--- Instructions for the task ---
Output exactly the lines that run from the start of the records to the line with "Task: Play the", counting both ends, and skip the pictures.

Stored items
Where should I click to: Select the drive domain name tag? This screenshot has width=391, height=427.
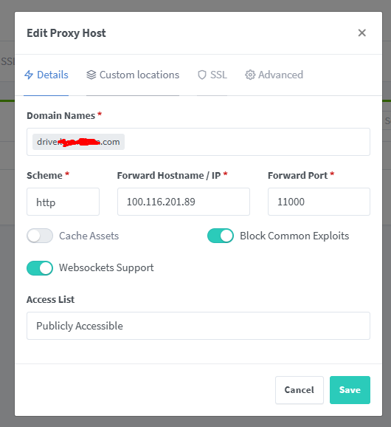[x=78, y=142]
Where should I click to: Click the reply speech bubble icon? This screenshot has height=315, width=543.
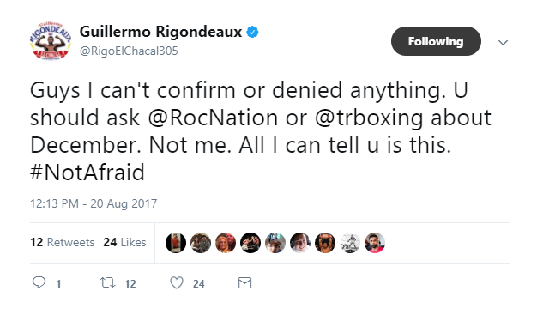tap(39, 282)
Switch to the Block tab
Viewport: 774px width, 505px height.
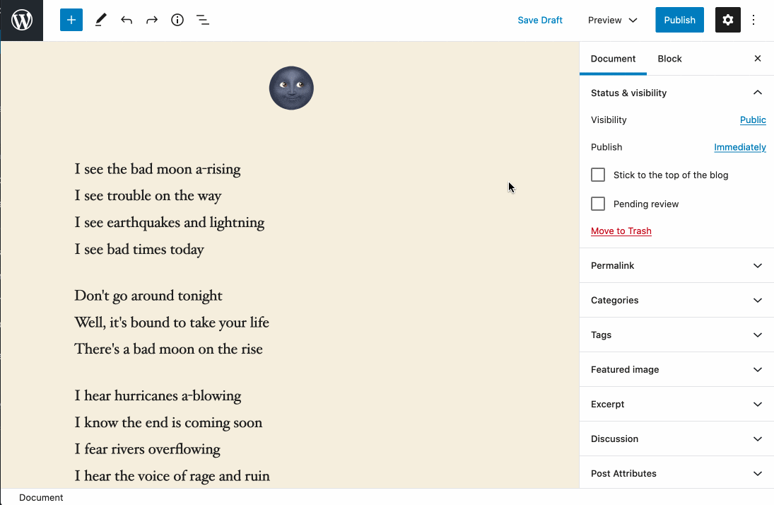(x=669, y=59)
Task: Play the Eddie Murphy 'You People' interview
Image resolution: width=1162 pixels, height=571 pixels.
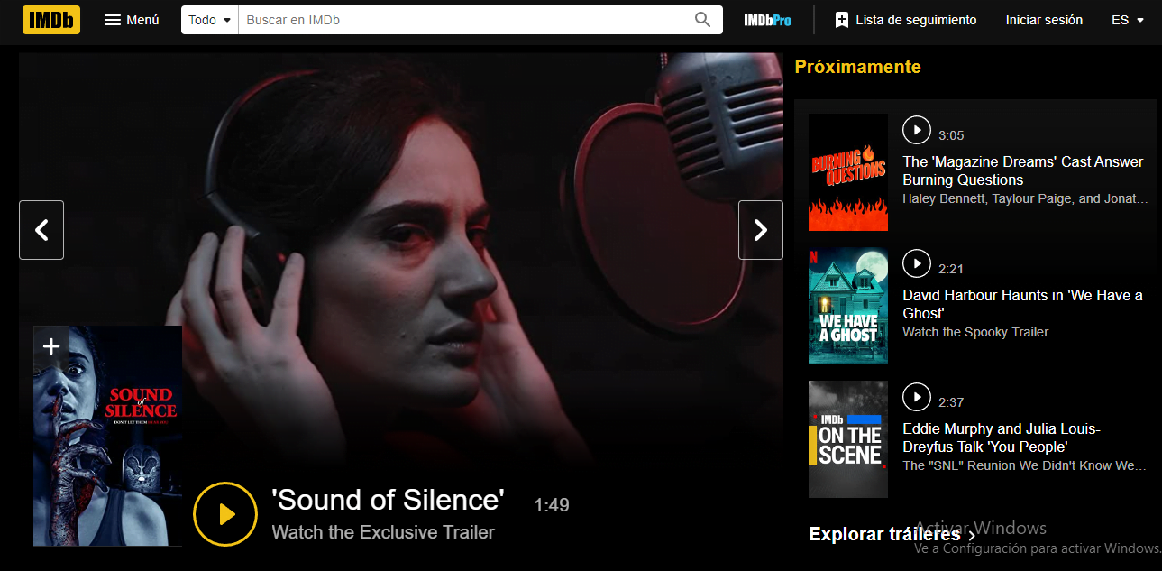Action: pos(917,397)
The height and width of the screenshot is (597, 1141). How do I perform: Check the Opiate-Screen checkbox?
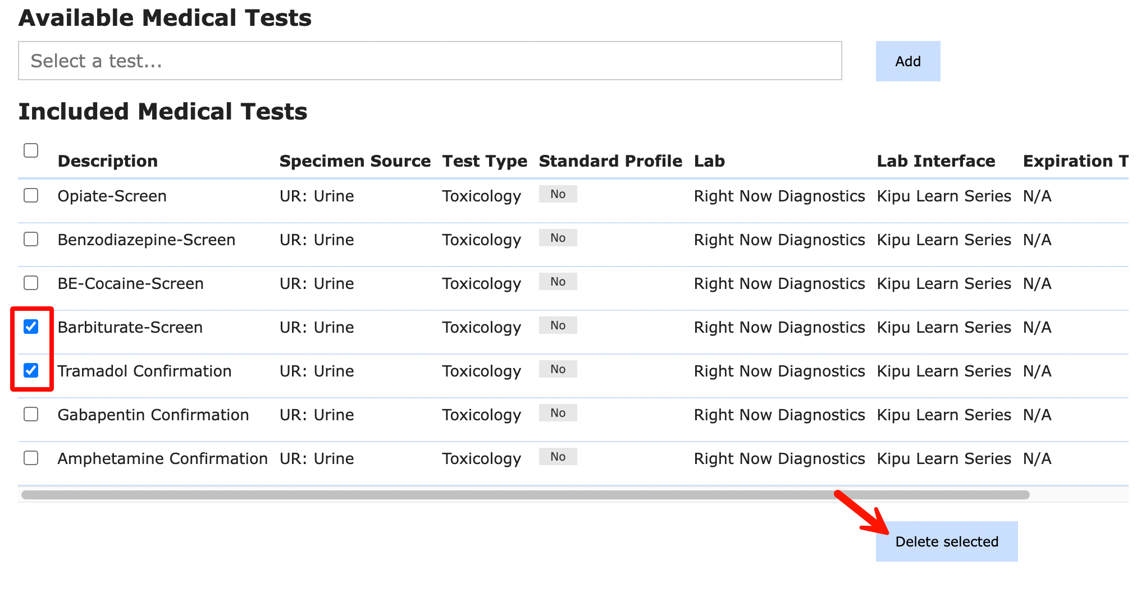[31, 195]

--- Task solution ---
Where should I click to: Select the drive domain name tag? This screenshot has width=391, height=427.
[x=78, y=142]
Where should I click to: Click the reply speech bubble icon? This screenshot has height=315, width=543.
tap(39, 282)
Switch to the Block tab
Viewport: 774px width, 505px height.
(x=669, y=59)
Task: Play the Eddie Murphy 'You People' interview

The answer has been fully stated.